To help reduce costs, he has worked on perfecting logistical software that helps bundle orders from the same areas so delivery people can make multiple stops. It also helps pinpoint the most efficient routes for delivery people to take. Max Delivery's software also must take the weight of an order into account. All orders are delivered by bicycle.

"I have to meet very aggressive weight and volume requirements to make sure people travel safe," Siragusa said. "It's an interesting problem to solve from a computer-science perspective."

How big is the market?
Siragusa is not alone in continuing to believe in home delivery. Peapod was one of the companies that competed in the sector during the dot-com boom and it's one of the few to have survived. Like Kozmo, other Web delivery services such as Webvan and Urbanfetch were forced to close down.

And just how big the home-delivery market can become is still unclear. Certainly, the sector never fulfilled the lofty predictions that some analysts made back in 1999. More recently, Amazon, which invested $60 million into Kozmo in 2000, was expected to expand an experimental free-of-charge home-delivery service called AmazonTote, but abruptly shut the service down last month.

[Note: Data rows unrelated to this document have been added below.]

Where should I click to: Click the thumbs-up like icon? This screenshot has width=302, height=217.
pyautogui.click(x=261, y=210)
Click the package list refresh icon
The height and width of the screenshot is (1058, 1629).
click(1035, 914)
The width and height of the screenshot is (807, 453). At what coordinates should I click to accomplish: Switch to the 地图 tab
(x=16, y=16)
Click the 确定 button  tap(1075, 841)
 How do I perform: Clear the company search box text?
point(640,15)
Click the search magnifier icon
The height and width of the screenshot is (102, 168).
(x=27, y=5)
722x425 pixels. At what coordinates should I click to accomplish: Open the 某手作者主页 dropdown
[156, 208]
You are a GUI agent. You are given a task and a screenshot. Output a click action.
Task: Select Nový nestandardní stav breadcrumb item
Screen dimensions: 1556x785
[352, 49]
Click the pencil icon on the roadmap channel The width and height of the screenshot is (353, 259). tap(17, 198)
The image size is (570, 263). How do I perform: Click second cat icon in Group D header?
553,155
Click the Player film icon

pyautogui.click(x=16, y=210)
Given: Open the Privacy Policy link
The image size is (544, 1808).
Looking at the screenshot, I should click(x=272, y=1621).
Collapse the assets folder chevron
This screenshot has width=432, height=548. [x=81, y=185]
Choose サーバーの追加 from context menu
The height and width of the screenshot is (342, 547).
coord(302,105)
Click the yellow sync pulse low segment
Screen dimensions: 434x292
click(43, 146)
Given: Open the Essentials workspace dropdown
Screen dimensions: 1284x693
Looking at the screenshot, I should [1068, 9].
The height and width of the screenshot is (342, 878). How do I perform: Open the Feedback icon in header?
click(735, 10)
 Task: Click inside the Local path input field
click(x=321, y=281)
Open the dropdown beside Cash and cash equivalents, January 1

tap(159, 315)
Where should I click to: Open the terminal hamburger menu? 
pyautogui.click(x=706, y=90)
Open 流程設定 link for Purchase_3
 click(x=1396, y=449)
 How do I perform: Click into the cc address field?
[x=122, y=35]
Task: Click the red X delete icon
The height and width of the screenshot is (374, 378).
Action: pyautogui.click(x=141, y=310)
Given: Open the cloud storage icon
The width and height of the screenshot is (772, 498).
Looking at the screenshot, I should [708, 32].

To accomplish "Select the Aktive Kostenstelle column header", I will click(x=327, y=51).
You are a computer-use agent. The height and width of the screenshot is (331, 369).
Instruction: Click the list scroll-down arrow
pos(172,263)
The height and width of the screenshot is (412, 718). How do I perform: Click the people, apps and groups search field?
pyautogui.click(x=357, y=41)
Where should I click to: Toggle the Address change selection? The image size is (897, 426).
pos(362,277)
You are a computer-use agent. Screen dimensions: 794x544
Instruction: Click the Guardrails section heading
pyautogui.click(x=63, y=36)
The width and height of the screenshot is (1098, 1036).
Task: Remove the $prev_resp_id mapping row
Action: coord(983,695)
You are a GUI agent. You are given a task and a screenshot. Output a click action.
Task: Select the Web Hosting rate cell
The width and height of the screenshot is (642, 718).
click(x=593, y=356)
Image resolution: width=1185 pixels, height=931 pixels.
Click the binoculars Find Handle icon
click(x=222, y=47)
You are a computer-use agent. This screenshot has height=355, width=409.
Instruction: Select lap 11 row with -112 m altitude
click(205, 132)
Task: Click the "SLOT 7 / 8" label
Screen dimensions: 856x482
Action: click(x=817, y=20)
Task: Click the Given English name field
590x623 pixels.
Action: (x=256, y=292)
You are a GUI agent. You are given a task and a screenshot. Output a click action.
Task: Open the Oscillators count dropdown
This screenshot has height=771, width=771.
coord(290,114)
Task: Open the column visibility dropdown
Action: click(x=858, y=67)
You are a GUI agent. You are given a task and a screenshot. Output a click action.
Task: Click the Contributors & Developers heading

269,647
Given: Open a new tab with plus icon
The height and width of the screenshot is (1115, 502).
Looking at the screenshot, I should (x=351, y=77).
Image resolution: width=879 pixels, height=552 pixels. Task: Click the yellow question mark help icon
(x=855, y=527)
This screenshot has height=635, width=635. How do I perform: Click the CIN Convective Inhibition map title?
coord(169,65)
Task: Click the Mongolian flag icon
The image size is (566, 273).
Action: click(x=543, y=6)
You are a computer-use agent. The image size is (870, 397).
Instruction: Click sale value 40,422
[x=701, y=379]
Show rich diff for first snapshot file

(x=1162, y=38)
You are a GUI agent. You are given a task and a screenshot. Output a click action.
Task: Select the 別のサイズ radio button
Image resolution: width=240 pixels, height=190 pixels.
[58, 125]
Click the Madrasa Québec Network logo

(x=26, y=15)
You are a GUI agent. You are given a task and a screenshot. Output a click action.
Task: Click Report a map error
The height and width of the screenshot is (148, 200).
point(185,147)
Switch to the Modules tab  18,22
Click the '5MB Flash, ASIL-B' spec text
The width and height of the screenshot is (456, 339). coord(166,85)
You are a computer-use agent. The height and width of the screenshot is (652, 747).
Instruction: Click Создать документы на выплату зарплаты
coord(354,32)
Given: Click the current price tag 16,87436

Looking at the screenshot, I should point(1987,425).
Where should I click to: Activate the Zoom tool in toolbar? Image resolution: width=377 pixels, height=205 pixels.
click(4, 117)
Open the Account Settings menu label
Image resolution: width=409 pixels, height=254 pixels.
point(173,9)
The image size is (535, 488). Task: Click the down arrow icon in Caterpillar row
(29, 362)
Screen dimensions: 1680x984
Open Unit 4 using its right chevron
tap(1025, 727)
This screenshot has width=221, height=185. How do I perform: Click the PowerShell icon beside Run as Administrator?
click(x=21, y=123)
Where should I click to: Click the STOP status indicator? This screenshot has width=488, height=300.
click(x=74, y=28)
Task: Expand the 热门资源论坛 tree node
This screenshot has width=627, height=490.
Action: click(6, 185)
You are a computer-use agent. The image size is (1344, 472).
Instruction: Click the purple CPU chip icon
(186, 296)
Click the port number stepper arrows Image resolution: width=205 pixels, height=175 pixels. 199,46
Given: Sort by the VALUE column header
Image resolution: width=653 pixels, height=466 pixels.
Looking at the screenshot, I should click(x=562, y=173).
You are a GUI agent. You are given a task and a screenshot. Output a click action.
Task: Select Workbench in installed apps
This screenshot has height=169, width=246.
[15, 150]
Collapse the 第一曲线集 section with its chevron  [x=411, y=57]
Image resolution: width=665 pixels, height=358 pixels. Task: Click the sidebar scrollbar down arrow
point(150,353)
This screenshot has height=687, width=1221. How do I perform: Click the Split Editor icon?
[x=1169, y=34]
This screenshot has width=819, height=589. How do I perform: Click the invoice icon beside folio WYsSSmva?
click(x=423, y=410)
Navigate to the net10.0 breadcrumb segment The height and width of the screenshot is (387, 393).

Amazon still operates AmazonFresh, which delivers groceries to homes in the Seattle area.

To Siragusa, what's important is that he continues to grow his company and expand his business carefully. He hopes to some day soon operate in other areas of Manhattan and possibly Brooklyn.

So, will Max Delivery's customers be similar to Kozmo's old clientele, who the media accused of being burnouts and stoner couch potatoes? (Someone once told me that Kozmo should incorporate a marijuana leaf in the company logo).

"I'm not going to lie and say we don't have that customer," Siragusa said. "But our core customers typically are just busy New York professionals."